Pain points with remote monitoring and decentralised global trials
As decentralisation is widely incorporated in clinical trials, it is adding more complexity due to the number of parties involved.
Nambisan says decentralising does not always allow physicians to fully review and monitor data being sent about their patients.
“The challenge comes when a physician becomes an investigator in a study and is asked to work with multiple different remote companies and professionals like a remote phlebotomist, remote nurse services, home care,” Nambisan comments. “Now the physician is working with a variety of new data sources which they can’t always easily review and monitor.”
Faget explains that there is more risk as data is not coming from just one source like in traditional trial models. “The decentralised clinical trial model is asking us to rethink privacy and security because now you have data inputs coming from all different places and PHI coming from all different places,” says Faget.
Another relatively new development in the clinical trial landscape is remote monitoring, adding a possibility that data being held by site in the EU is monitored by someone in the US.
“One of the biggest pain points is not so much the data privacy but the data localisation, where data is collected and who can review that data. That becomes an issue when you’re talking about monitoring, especially remote monitoring,” says Gregor.
“If the monitor is based somewhere outside of the country where the site is located then you’ve got data crossing country borders, which is even more complex.”
Consistency may appear in the future
With time and experience, it will become easier for sponsors and biotechs to know what data laws they must abide by. Nambisan says that as more data laws are introduced in the US, consistency will appear.
In the US, Nambisan says: “Some similarity is taking shape with the California privacy laws and I think we’re going to see more similarity over time.”
In the EU, Schwarz says that there is a need to lobby for consistency. “The aim is to make the data more accessible all over Europe, for research purposes and treatment purposes.

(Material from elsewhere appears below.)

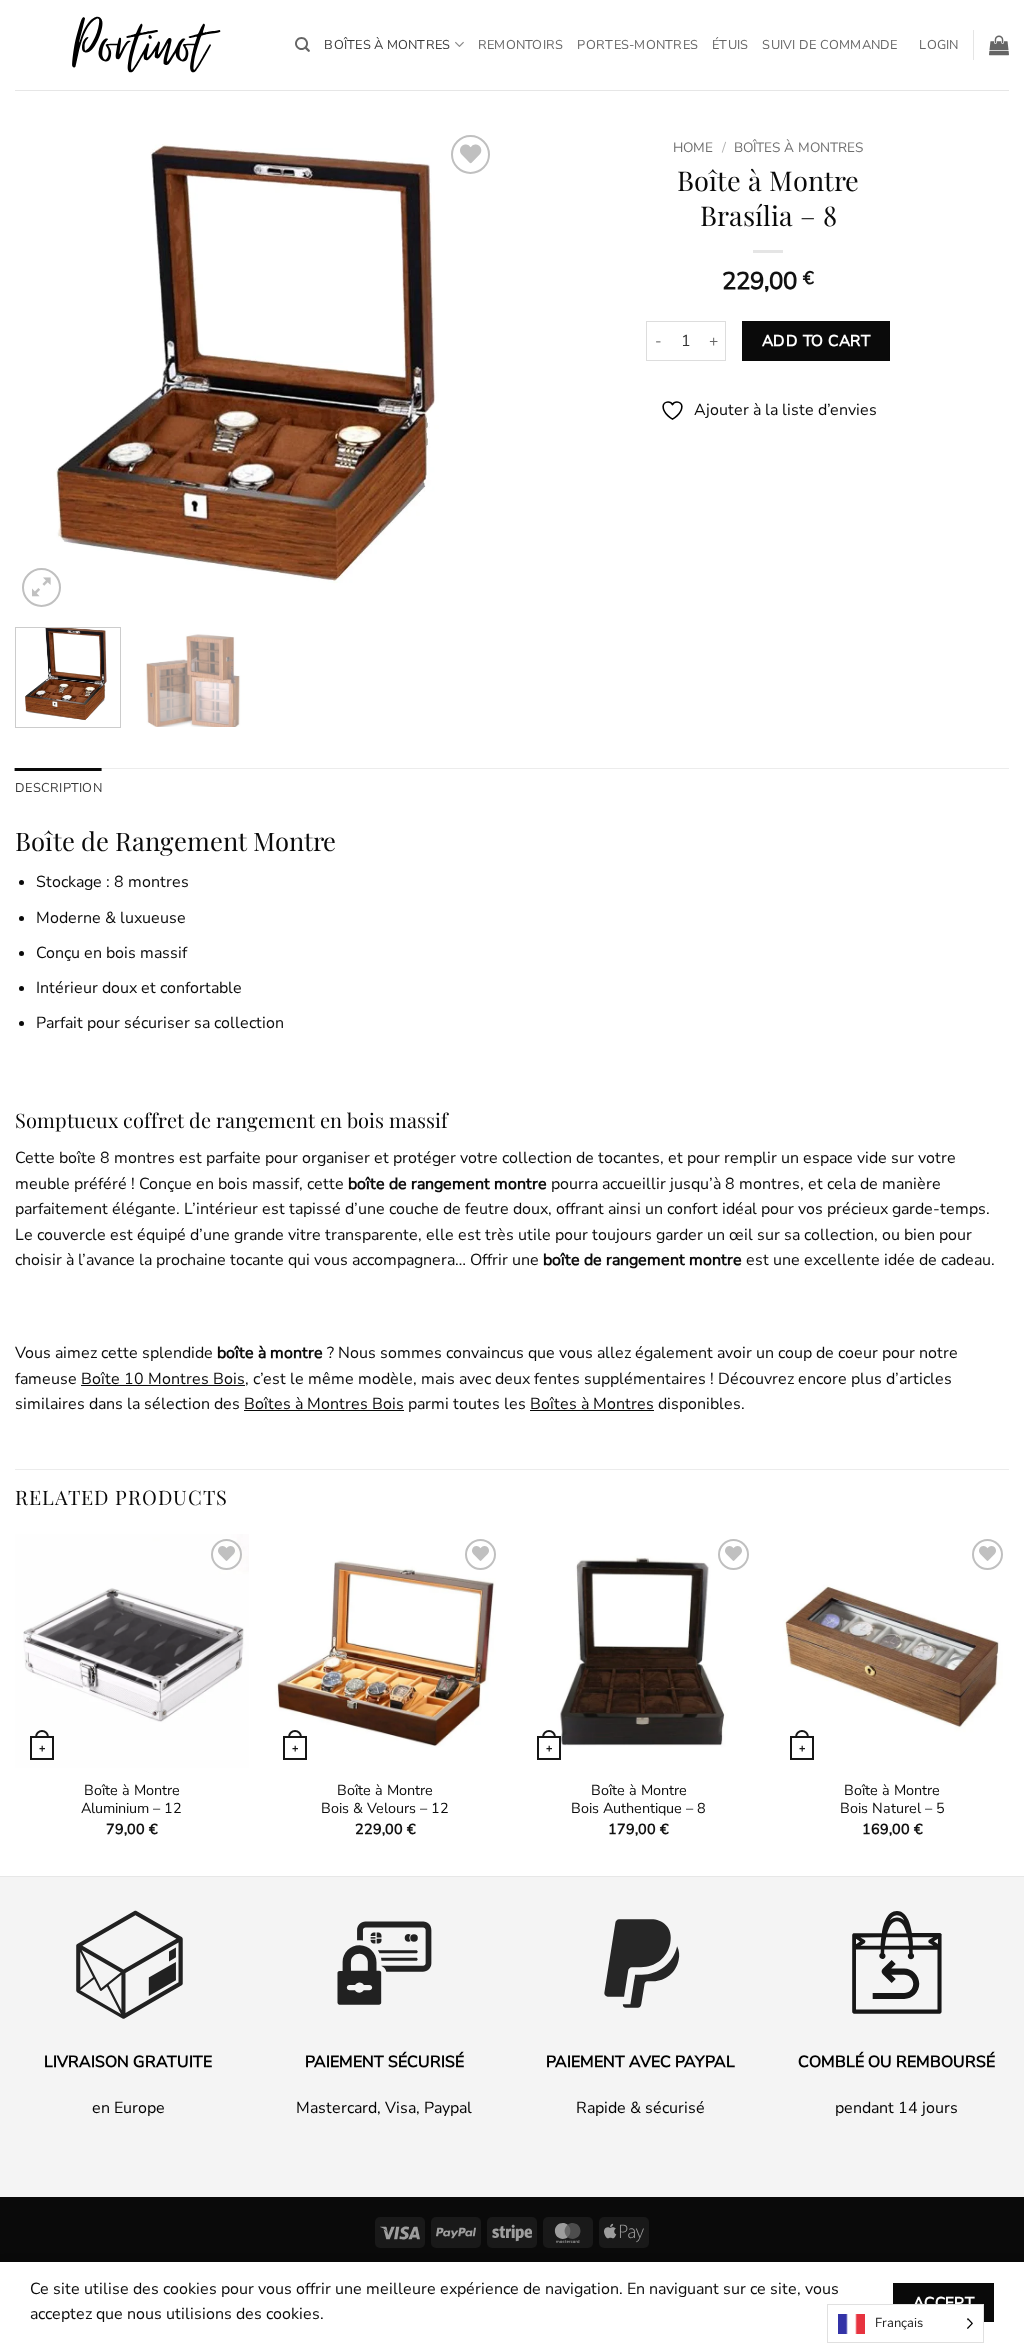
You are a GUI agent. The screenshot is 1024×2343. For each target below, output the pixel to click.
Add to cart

Laws have changed fundamentally – in particular in Germany, and are under interpretation by data protection authorities.”

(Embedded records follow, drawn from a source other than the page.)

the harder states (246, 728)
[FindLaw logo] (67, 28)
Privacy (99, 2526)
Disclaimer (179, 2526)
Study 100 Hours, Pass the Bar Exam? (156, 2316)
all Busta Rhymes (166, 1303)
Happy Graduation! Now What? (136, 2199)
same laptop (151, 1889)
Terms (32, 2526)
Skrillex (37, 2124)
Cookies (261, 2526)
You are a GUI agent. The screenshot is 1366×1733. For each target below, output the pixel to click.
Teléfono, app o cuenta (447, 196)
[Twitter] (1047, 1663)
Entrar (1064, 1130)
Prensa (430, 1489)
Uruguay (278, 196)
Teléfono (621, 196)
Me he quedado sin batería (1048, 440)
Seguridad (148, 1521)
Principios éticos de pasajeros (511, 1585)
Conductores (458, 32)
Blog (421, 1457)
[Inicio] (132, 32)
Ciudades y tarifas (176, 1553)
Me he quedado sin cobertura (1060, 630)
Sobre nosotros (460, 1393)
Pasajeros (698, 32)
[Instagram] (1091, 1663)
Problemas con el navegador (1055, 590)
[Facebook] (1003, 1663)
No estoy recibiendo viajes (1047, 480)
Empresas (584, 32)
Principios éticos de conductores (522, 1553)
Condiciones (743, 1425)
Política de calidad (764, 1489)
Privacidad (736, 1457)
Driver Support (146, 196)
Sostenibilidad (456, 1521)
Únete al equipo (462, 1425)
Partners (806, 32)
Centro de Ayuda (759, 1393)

“I feel that it’s the right time to lobby now to streamline data protection laws across Europe that actually allow the data processing in a harmonised way, which was the intention by the GDPR but currently, it’s not like that,” Schwarz concludes.
Data laws will likely never be identical across the world, but Faget says the easiest method for sponsors is to just ensure that patients in all jurisdictions know exactly where their data is going and allow patients to make an informed decision.
“There has to be some meaningful consent and that the patient has to consent to exactly where their information is going, whether it’s to CROs, sites, sponsors, a local lab, that has to be disclosed in the informed consent,” Faget concludes.